— Но мой господин никому не угрожает. В Таврику его пригласили эллины. Боспорское царство ему передал Перисад, так же как Аттал завещал свое царство Риму. А что до финикийских и египетских кормчих, то они водят и римские корабли.
Маний Аквилий почувствовал себя, как в тот день, когда Афинион выбил из его руки меч. С наступлением придется повременить. Лагерь надо будет перенести.
— Хорошо, — произнес римлянин после долгой паузы. — Ты получишь письменный ответ. Его тебе вручат у границы.
Видимо, ответ стоил Манию Аквилию немалых усилий: «Мы бы не хотели, чтобы Митридат потерпел какой-либо ущерб от Никомеда, но мы не потерпим, чтобы против Никомеда началась война».
Долина Амнейона напоминала разворошенный муравейник. Во всех направлениях сновали человеческие фигурки; особенно густо — у реки, где были шатры, и у подножия холмов, откуда доставлялись камни и лес. Никомед, усыпленный уступчивостью Митридата, кажется, не ожидает нападения. Он готовится к прибытию своих союзников и покровителей, строит для них лагерь.
Все это было ясно каждому, кто наблюдал за врагами с вершины холма. Но теперь Неоптолему предстояло принять решение: дать битву или выждать, пока подойдут главные силы.
Обманутый малочисленностью врага, Никомед развернул фалангу плотным строем. В первом ряду, выставив щиты и копья, стояли гоплиты в медных панцирях. За первым рядом — второй, за вторым — третий. Так двадцать четыре ряда в глубину. Справа и слева гарцевали на своих конях всадники числом до пяти тысяч. Неоптолем выставил легковооруженных на гребне холма, а за ними в лощине спрятал колесницы. Они оставались невидимыми для вифинцев.
Сигнал к бою дали трубы. Они пробудили застывший квадрат вифинской фаланги, и он, сохраняя свою форму, стал перемещаться к гребню возвышенности, где в ожидании схватки колебалась длинная линия понтийского строя. Удар Никомеда пришелся по ее центру, и она стала выгибаться, втягивая в себя вифинскую фалангу. Никомеда не пугал этот охват. Что могут сделать легковооруженные гоплитам? Фланги надежно защищает конница.

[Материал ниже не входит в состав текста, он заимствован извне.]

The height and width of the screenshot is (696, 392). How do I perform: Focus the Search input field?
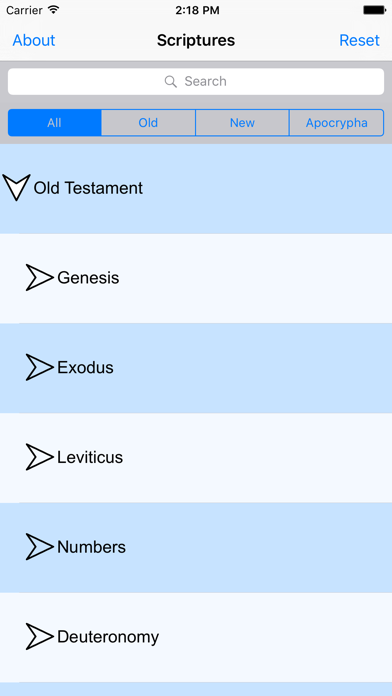pos(196,81)
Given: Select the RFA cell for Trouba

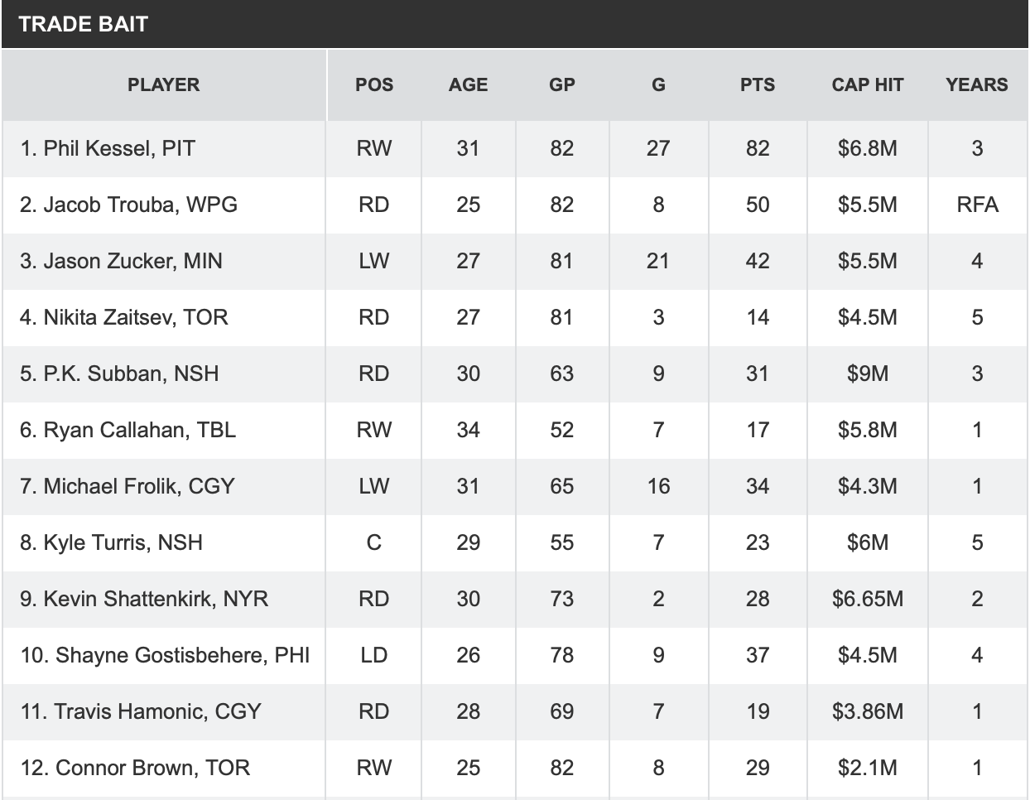Looking at the screenshot, I should 977,205.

И в это время перед наступающей фалангой взметнулся столб пыли. Навстречу вифинской пехоте рванулись спрятанные в лощине боевые колесницы. Их появление было настолько неожиданным, что воины не успели расступиться. Кони врезались в фалангу. Вращающиеся на оси косы захватывали в свою орбиту то одного, то другого воина и выбрасывали окровавленные обрубки. Это зрелище потрясало. Бросая бесполезные щиты, вифинцы обратились в бегство. Но стрелы и дротики настигали их, не давая уйти. Беглецы катались по земле, пытаясь вытянуть зазубренные острия. Долина Амнейона заполнилась воплями и стонами.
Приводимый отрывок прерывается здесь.